Lake Dillon Theatre Company moves into temporary Silverthorne location |

Lake Dillon Theatre Company moves into temporary Silverthorne location

Lake Dillon Theatre Company is a temporary space at 246V Rainbow Drive (Green Village at the Outlets at Silverthorne).
Heather Jarvis / |

Before its 2016 season started in early March, volunteers and staff of the Lake Dillon Theatre Company (LDTC) had to pack up 20 years of memories. Costumes, sets and props were put in boxes in preparation of a move just a few miles down the highway.

After more than two decades in the 100-year-old building in the heart of Dillon, the theater company will be moving to a brand-new home in Silverthorne. The 14,000-square-foot space will house not only LDTC performances, but will also include offices, rehearsal space, classrooms and a spacious lobby. Groundbreaking for new multi-purpose theater, next door to the Silverthorne Pavilion at Fourth Street, will begin in May, with a planned opening for spring 2017.

But in the meantime, the theater needed a space to operate out of for its 2016 season. With its lease in the Dillon building ending April 1, LDTC temporarily relocated to the Green Village, Outlets at Silverthorne, 246V Rainbow Drive, next to the Colorado Welcome Center.
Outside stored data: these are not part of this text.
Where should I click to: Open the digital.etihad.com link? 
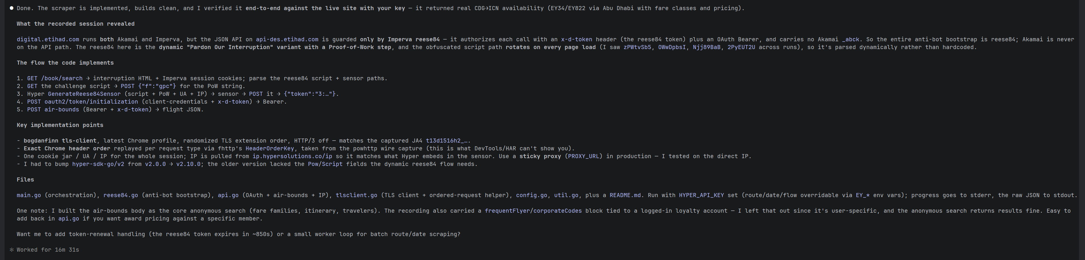click(48, 40)
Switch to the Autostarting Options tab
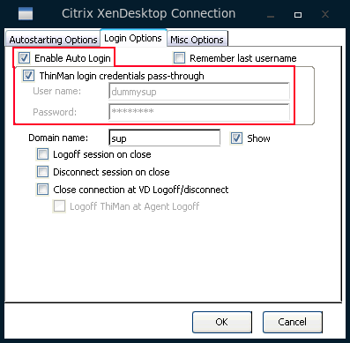The image size is (350, 343). (x=53, y=39)
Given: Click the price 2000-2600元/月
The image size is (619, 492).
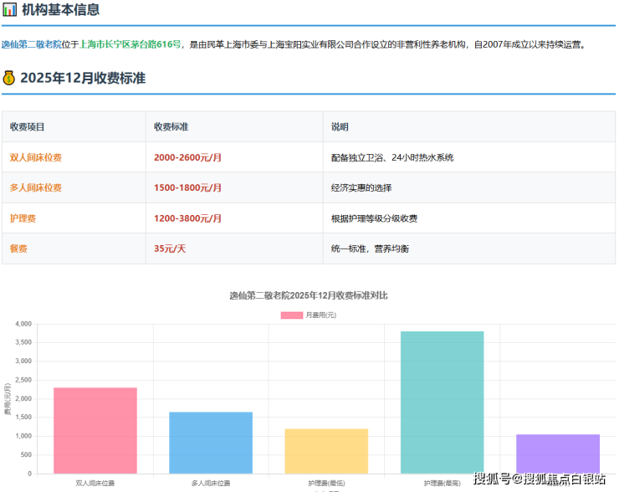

“When you’ve been in a facility for 20 years, it’s like being in a house for 20 years and trying to move out,” said Megan Stake, marketing and development coordinator for LDTC. “We’ve converted a shoe store into a theater — we knew it was never going to be easy but we had a great team working.”

Volunteers from the community helped with the move and assisted in painting and building at the interim theater. They will still be moving things over from the old building in the next couple weeks, but the temporary space is up and running for the theater’s first performance of the 2016 season, “Dancing Lessons.”

“The town of Silverthorne is very much working with us during our transition,” Stake said. “It’s worked out really, really well, and it’s so nice for us — especially in the lobby — to have this extra space.”

The seating arrangement in the interim theater will change configuration for every show, seating up to 110 people during the summer cabaret series.

The temporary location allows LDTC to continue without any changes to its regular programming schedule.

“The theater experience is identical,” Stake said. “You can expect exactly the same as what we had in Dillon. But some of the benefits of coming (to the Outlets) are the extra space that we have in the lobby. It’s a lot more comfortable, we have some things to check out with the new facility on the walls, and we have some interactive art pieces. We just have more space to move around and enjoy the experience as a whole.”


The town of Silverthorne has been working on an urban renewal plan for years, with efforts to create a distinct downtown core near Fourth Street. In 2013, the Economic Development Advisory Committee recommended the town use the arts as a tool to promote growth and form an identity, and the theater aids in that effort.

“It’s one of the foundational pieces of our arts and culture strategic plan,” said Ryan Hyland, Silverthorne’s town manager. “They bring people and vibrancy to an area that that’s one of the main things we are lacking.”

Joanne Cook, recreation and culture director for the town, said the Lake Dillon Theatre Company brings a nationally known brand to the location.

“We know that they certainly stand out in the region and the state and even nationwide, so to house them in our town center is an opportunity of a lifetime for us,” she said.

Stake said the town officials have been very welcoming to the members of LDTC.

“It’s really great to be a part of this arts culture they are creating in Silverthorne — it’s great to be an integral part of that,” she said. “We’re excited to see the new facility grow and the opportunity that it creates for the community, and to be part of that with Silverthorne.”

LDTC and the town of Silverthorne are working together on a groundbreaking celebration for April 23. It will not only mark the beginning of work on the new building, but will also be a way to commemorate Silverthorne’s plan to create a more vibrant arts culture.

“It’s groundbreaking for a lot more than just the performing arts facility, which is more than just the theater,” Hyland said. “It’s kind of a big kick off for the arts and culture strategic plan and the new direction and new place that arts and culture has in our overall philosophy.”

The future building — joint project of the town and theater company — is roughly six times larger than the theater’s space in Dillon.


On Saturday, March 19, there will be a panel discussion on the collaboration between the town of Silverthorne and the Lake Dillon Theatre Company. Officials with LDTC will discuss the theater’s original days as a nonprofit that produced concerts and its growth to a professional regional theater and its move to the new facility. Representatives from the town will be on hand to discuss its downtown revitalization efforts and answer any questions from the community.

Panelists include artistic director Chris Alleman and Josh Blanchard with the LDTC and the town of Silverthorne’s Cook and Hyland.

“A lot of what we will talk about is the symbiotic relationship that we saw a couple years ago that has led us to this partnership,” Hyland said. “Where this is exactly the type of thing you need to catalyze and redevelop the downtown, when that is what your community has been asking for for a number of years.”